At some point, you've probably been given advice about quitting smoking from your doctor or family and friends. We know quitting isn't easy, so here are a couple of things to keep in mind. Treating tobacco dependence has come a long way. There are proven methods like combining the use of FDA-approved medications along with behavioral coaching support that will increase your chances of quitting for good. The benefits of quitting are too many to list, but did you know that if you are being treated for cancer, quitting smoking can improve the effectiveness of your treatment? Help is available to you today. If you are a patient, Roswell Park offers one-on-one quit-smoking help. The New York State Smokers Quitline is also available for all NYS residents and offers telephonic coaching, support and a starter supply of nicotine replacement medications for those who are eligible.

Let us help. You are worth it! Roswell Park patients can call the Tobacco Treatment Service at 845-1300, ext. 7851, or any NYS resident can call 1-866-NY-QUITS (1-866-697-8487) or visit the Quitline website at And remember, your healthcare provider can also provide support and look into your quit-smoking benefits through your health plan.

- Andrew Hyland, PhD, Chair of the Department of Health Behavior at Roswell Park

Exercise and breastfeeding can reduce women's breast cancer risk

There are different types of breast cancer, and some risk factors vary depending upon subtypes and age. Regardless of subtype, however, we do know that being active reduces breast-cancer risk; even moderate or light activity is better than being sedentary. Another confirmed breast-cancer risk factor is alcohol consumption, so reducing drinking is helpful.

Having children has been shown to reduce the risk of breast cancer, but we know now that is only applicable to estrogen receptor-positive tumors, which are more common in older women and white women. Over the last decade, it has become clear that having children actually increases the risk of breast cancers that are negative for hormone receptors, a type that is more common in black women and has a poorer prognosis. Importantly, breastfeeding greatly reduces this risk. Historically, black women have been more likely to have children and to not breastfeed than other U.S. groups, so the promotion of breastfeeding may have a strong impact on reducing fatal breast cancers.
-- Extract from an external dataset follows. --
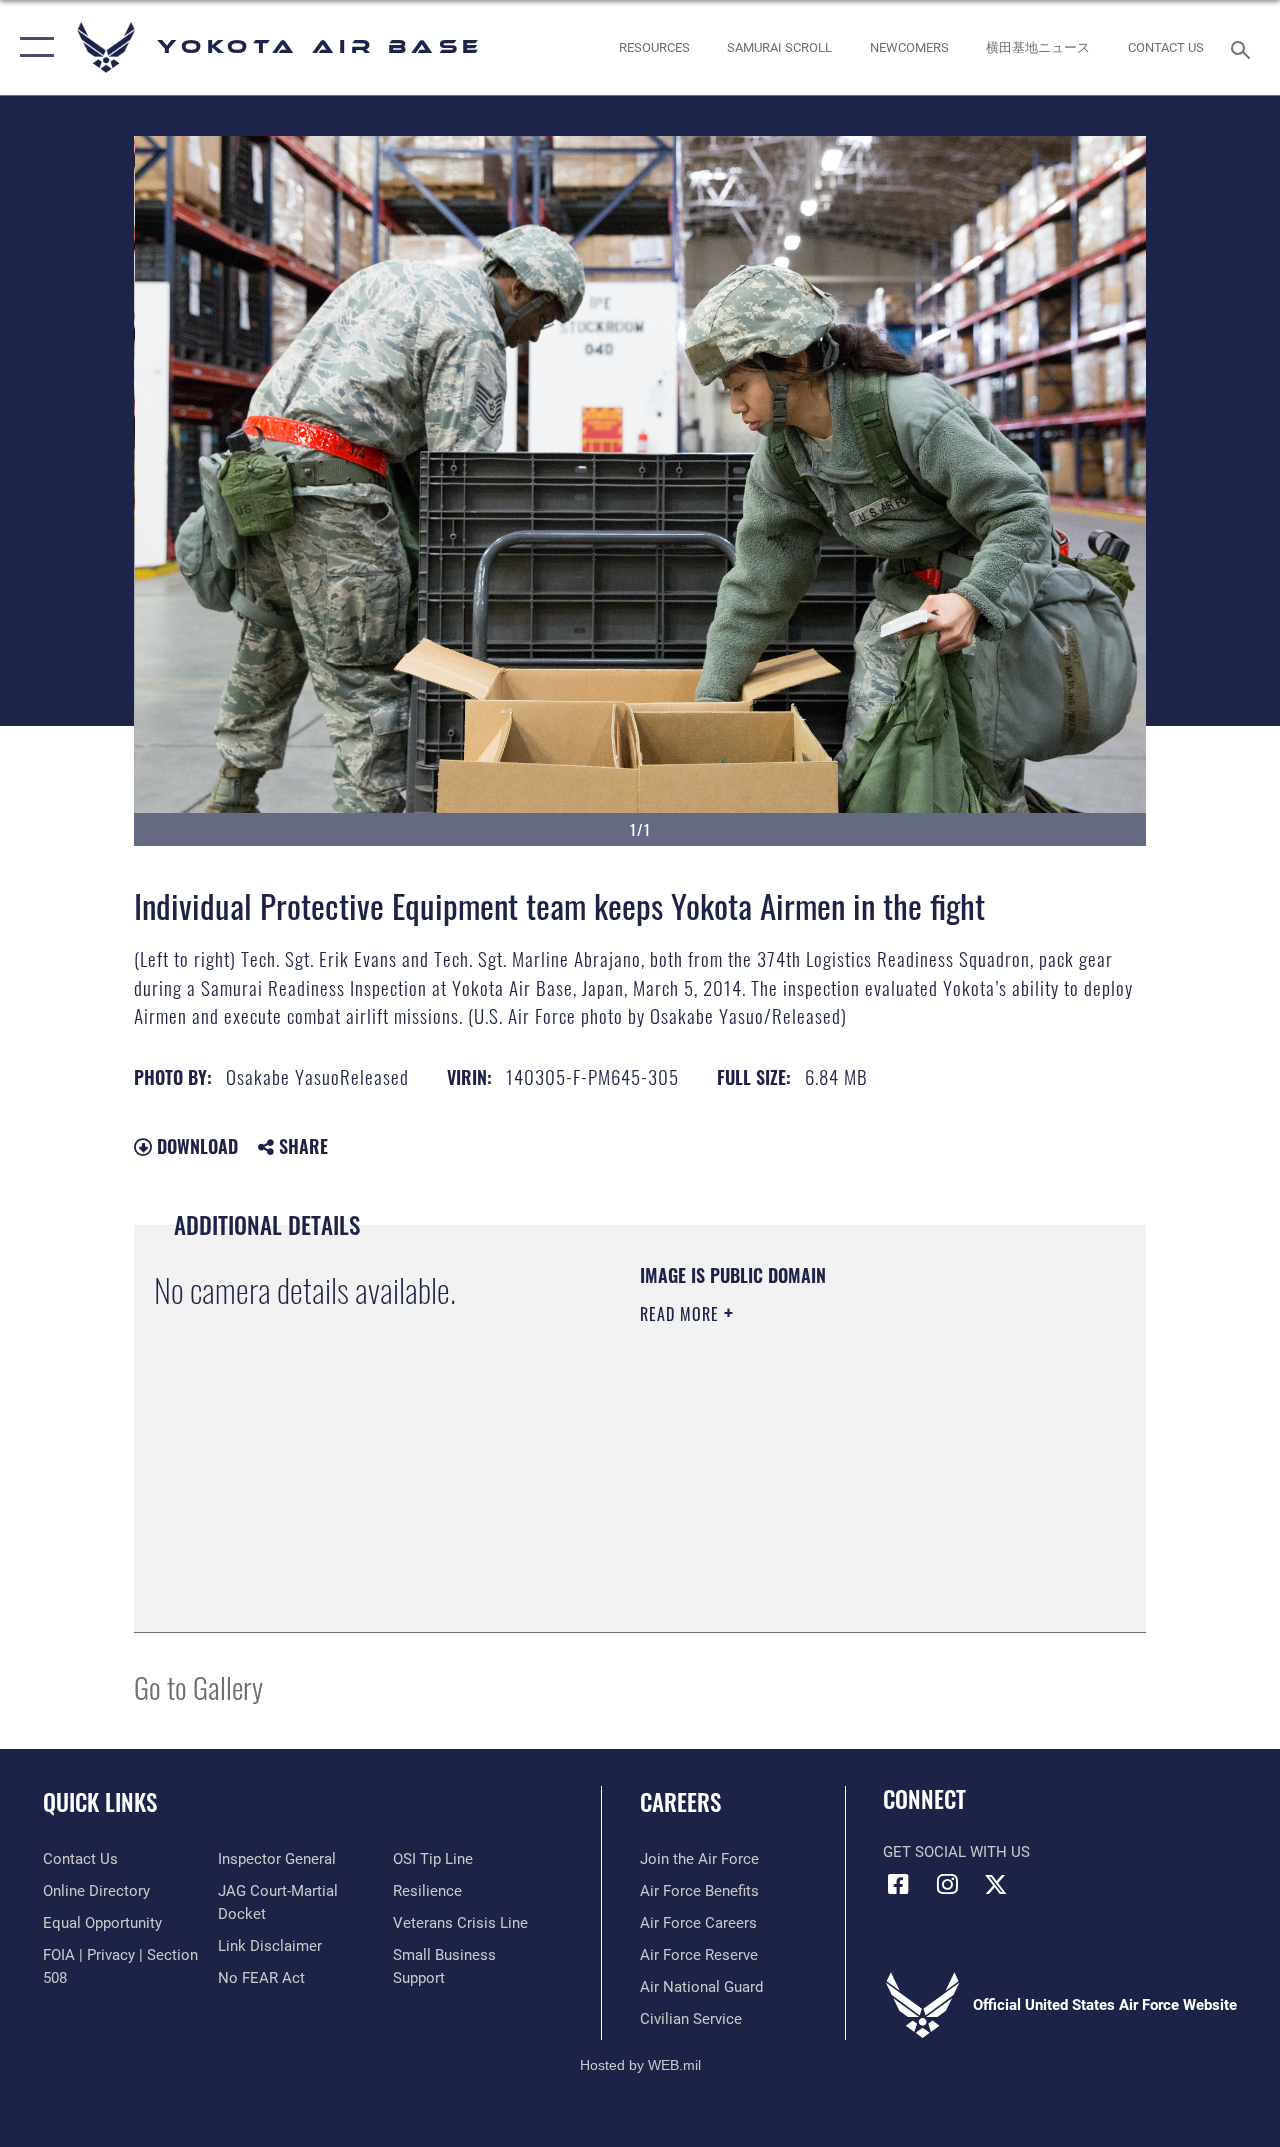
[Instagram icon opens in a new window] (947, 1884)
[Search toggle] (1244, 47)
- Christine Ambrosone, PhD, Senior Vice President of Population Sciences and Chair of Cancer Prevention & Control at Roswell Park

The HPV Vaccine Can Reduce Cancer Risk for All Genders.

Exposure to the human papilloma Virus (HPV) has become nearly universal, and persistent infection with certain types of HPV is a known risk factor for many cancers and pre-cancers. These include oral cancers, penile, anal and many gynecologic cancers, including nearly all cervical cancers. However, HPV is preventable with a safe and effective vaccine that protects against nine common types of HPV; that vaccine is now licensed for use in anyone ages 9-45. If the series is started before age 15 in a healthy child, two doses of the vaccine are needed; otherwise immuno-compromised children and everyone ages 15-45 need a three-dose series. Leading medical groups are unified in recommending completion of the HPV vaccine series by age 12 and giving catch-up vaccinations up to age 26 for those who have not completed the series. Persons ages 27-45 are encouraged to discuss HPV vaccination with their healthcare provider.
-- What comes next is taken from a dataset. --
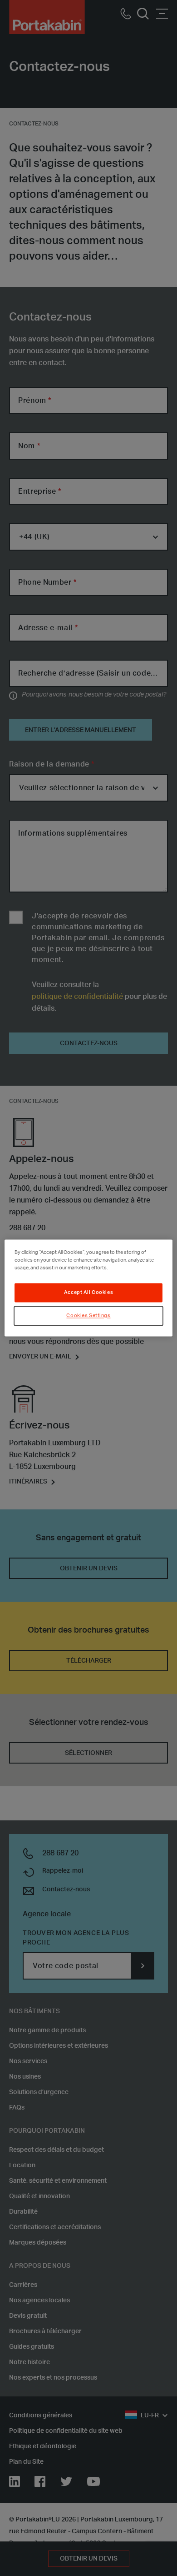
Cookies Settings (88, 1315)
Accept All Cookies (88, 1292)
- Martin Mahoney, MD, PhD, Director of Cancer Prevention and Detection Center at Roswell Park Comprehensive Cancer Center.

Reducing Your Skin Cancer Risk

Skin cancer is the most commonly diagnosed cancer in the United States. Reducing the risk of skin cancer can be achieved through effective sun protection. Examples of sun protection include avoiding direct sun exposure to your skin between 10 a.m. and 2 p.m., the time of the day when the sun's rays are the most intense. When you're out in the sun, apply a sunscreen that has an SPF of 30 or greater and also is indicated to be "broad-spectrum."

Early detection provides the best outcomes should skin cancer develop. See a dermatologist for annual total-body skin examinations and immediate evaluation of suspicious skin spots. At the Roswell Park Dermatology Center, we are available and trained to perform annual skin screenings and evaluations of suspicious skin spots.